**DATA TO USE**
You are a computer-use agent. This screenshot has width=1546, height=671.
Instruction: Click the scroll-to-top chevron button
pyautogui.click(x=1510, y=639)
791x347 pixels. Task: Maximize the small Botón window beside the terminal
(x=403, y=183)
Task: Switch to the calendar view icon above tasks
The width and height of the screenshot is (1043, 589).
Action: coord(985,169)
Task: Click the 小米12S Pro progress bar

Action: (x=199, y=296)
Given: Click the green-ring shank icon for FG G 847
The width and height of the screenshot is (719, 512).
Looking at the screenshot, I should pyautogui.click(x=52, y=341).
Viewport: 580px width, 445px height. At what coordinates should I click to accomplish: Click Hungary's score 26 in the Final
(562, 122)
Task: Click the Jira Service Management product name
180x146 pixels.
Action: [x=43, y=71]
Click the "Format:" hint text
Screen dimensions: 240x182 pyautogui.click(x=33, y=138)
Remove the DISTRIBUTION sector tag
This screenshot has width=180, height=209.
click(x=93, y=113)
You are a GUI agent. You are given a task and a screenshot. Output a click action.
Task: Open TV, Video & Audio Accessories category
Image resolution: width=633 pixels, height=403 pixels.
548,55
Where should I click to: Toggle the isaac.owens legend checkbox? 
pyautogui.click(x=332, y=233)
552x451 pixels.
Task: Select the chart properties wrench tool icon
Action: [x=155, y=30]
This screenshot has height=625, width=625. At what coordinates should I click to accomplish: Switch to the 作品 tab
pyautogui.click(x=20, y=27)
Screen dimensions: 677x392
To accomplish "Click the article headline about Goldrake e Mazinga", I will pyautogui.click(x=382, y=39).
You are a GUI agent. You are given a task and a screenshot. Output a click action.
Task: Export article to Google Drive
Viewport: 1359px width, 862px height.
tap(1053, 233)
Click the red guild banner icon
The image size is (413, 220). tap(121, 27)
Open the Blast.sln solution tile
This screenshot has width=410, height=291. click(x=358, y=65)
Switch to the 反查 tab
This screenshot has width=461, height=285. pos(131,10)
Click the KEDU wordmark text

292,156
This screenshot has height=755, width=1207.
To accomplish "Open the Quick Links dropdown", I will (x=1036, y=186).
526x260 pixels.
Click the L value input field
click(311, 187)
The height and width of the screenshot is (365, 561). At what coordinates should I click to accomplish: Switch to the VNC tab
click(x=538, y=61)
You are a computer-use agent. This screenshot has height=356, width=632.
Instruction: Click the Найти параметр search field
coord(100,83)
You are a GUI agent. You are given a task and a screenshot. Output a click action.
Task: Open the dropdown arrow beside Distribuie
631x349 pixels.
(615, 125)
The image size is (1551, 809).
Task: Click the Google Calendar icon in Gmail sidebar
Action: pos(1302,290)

**TASK TO CARRY OUT**
Read through the entries and copy every line that includes "will".

**ANSWER TO THIS PROBLEM**
To accomplish "Click the article headline about Goldrake e Mazinga", I will pyautogui.click(x=382, y=39).
To accomplish "Open the Quick Links dropdown", I will (x=1036, y=186).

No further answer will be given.